## Written request:
Rewrite the records starting with the line containing "Open system options computer button" and continuing through the line containing "pyautogui.click(x=714, y=458)", replacing "system options" with "system settings" and keeping everything else the same. Leave the pictures out of your answer.

+++

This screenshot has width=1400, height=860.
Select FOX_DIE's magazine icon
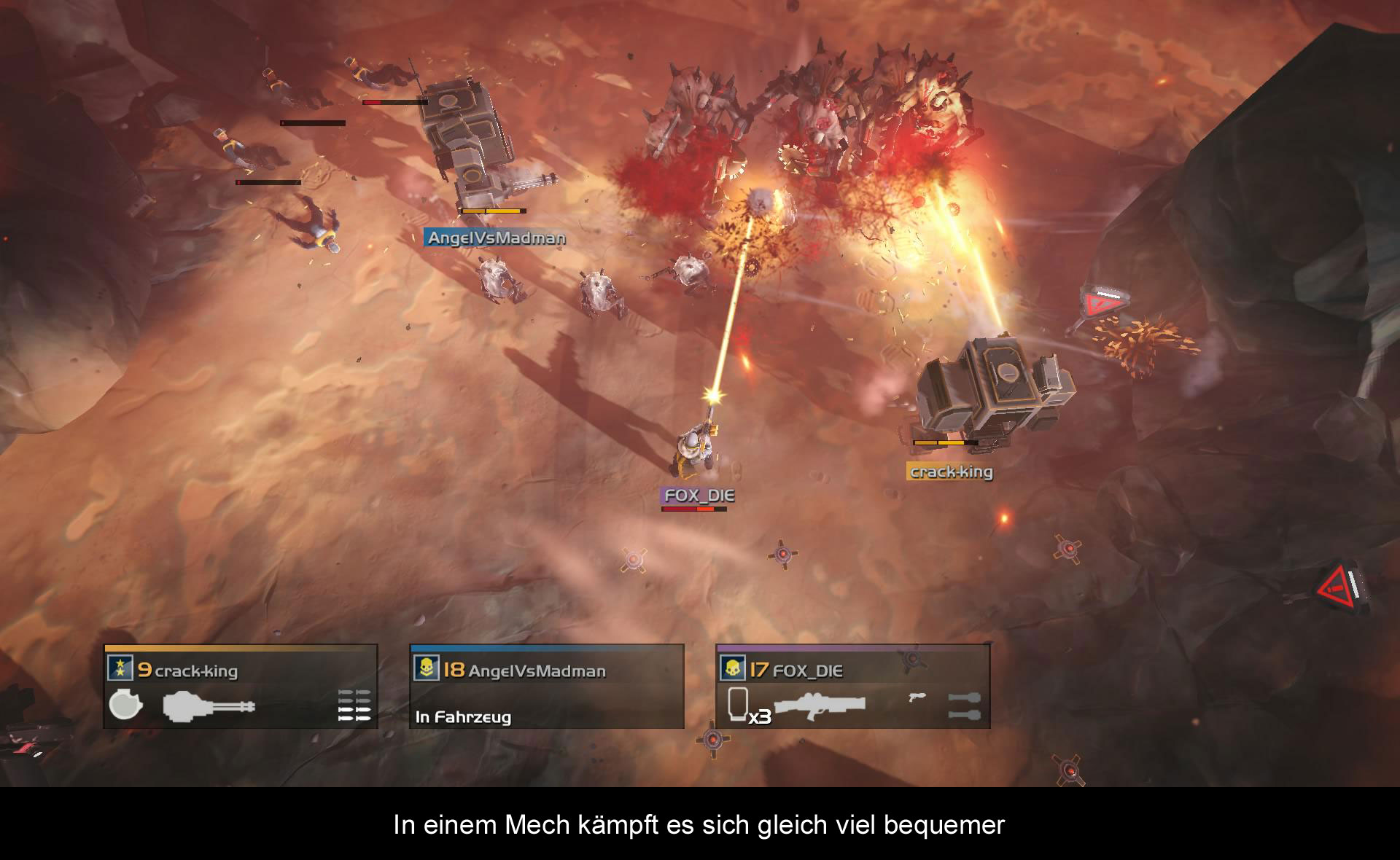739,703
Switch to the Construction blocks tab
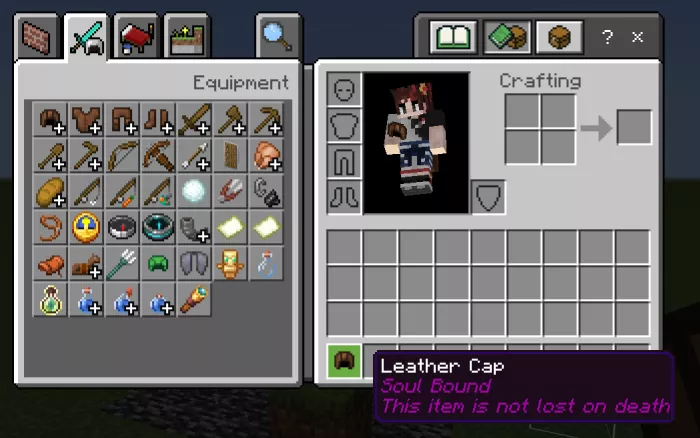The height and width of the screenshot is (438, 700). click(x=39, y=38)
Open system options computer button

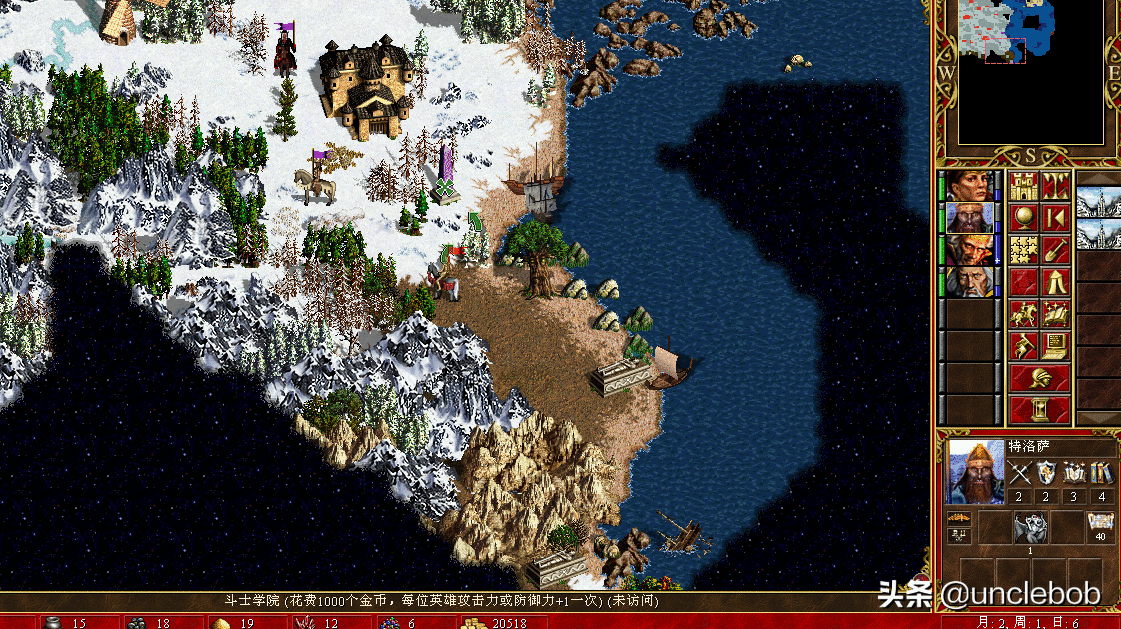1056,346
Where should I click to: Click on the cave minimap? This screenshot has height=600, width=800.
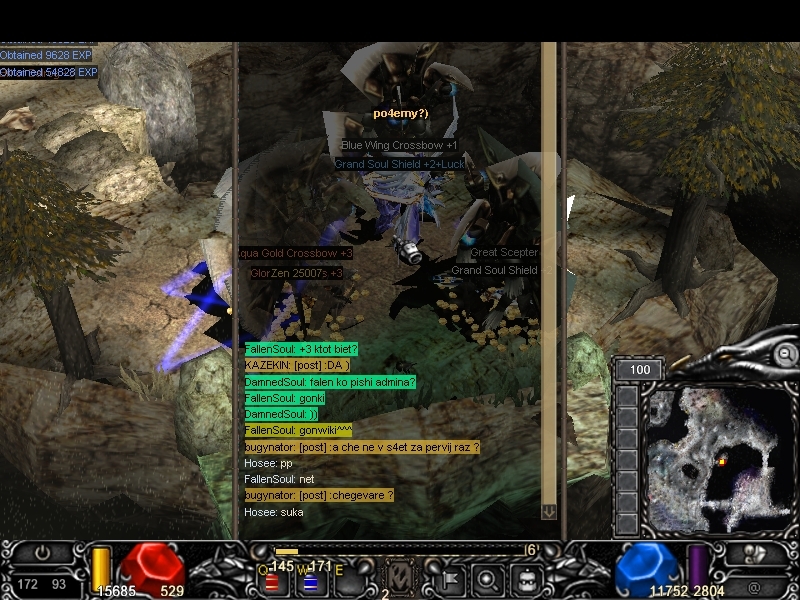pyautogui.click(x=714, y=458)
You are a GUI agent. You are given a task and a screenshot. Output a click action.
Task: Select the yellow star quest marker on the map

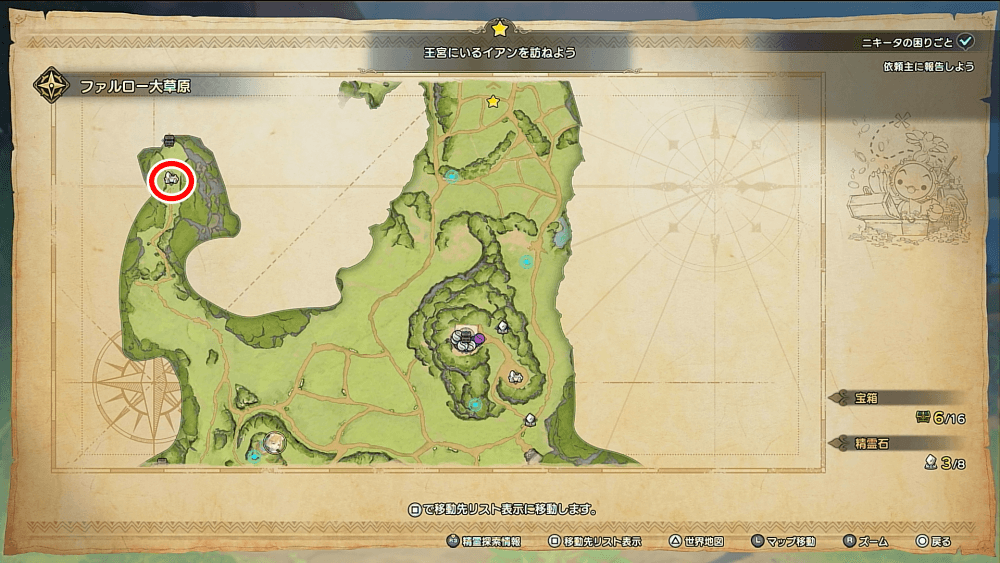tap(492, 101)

+++

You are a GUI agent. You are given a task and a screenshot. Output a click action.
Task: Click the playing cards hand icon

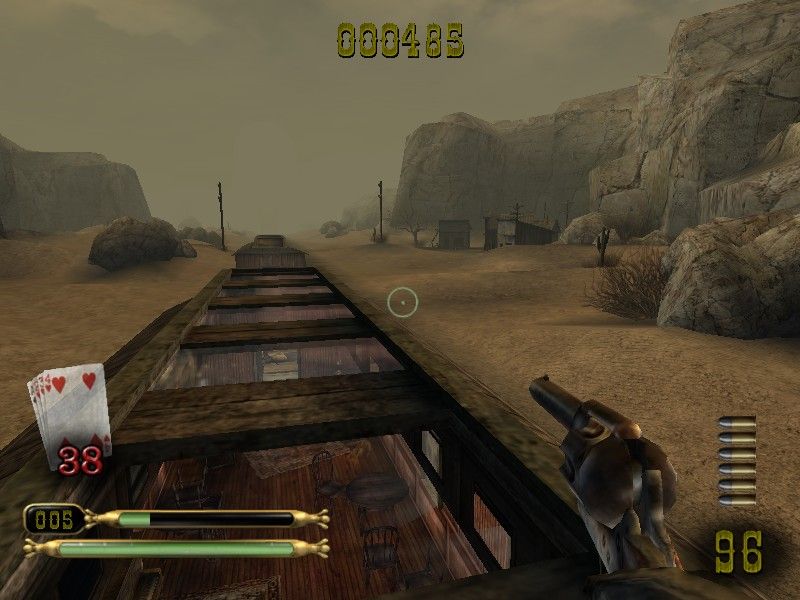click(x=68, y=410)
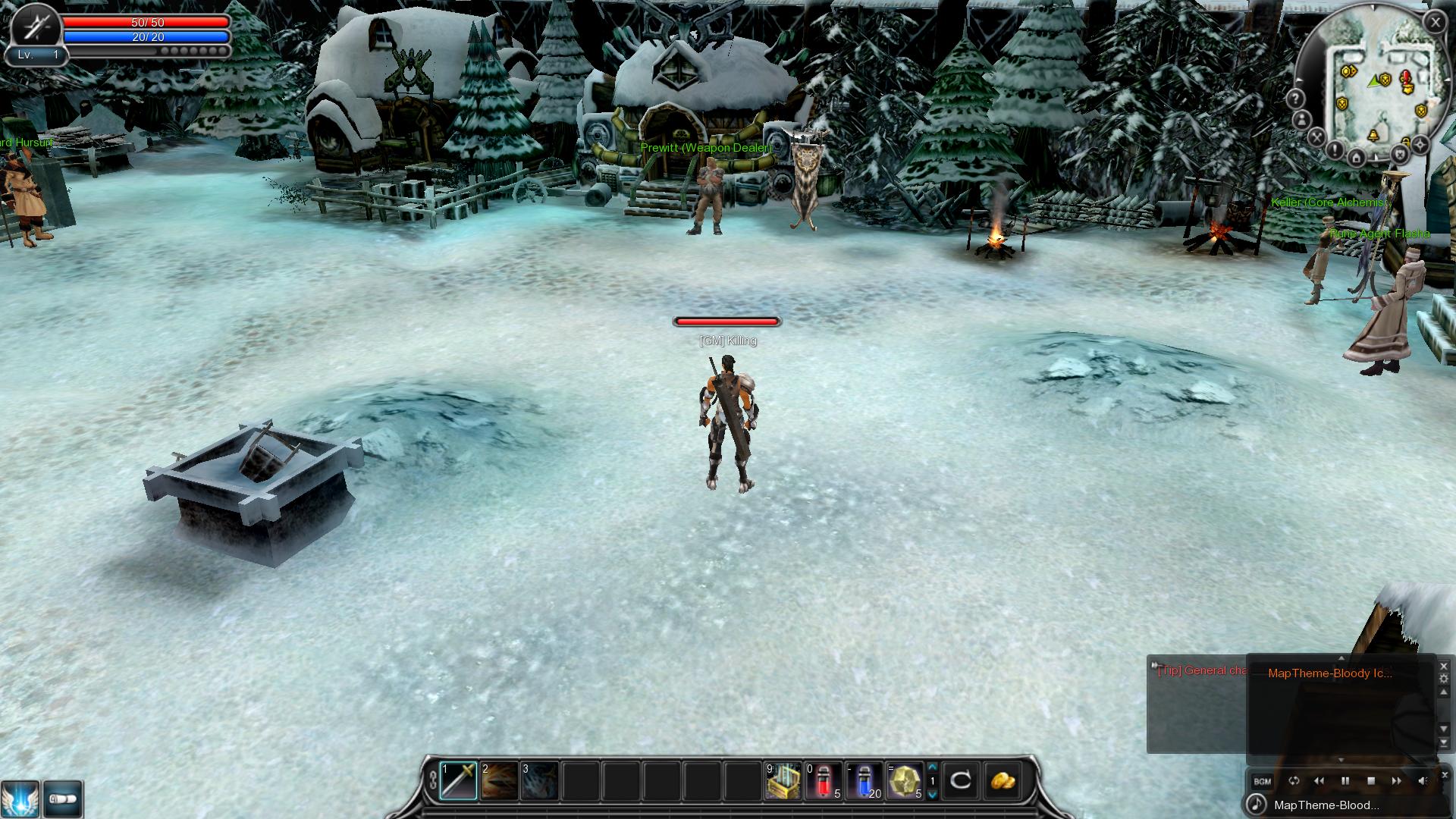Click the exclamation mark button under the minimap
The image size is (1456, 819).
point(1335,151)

+++

## Exercise response:
Open system settings computer button

1056,346
Where should I click to: Click on the cave minimap? This screenshot has height=600, width=800.
pyautogui.click(x=714, y=458)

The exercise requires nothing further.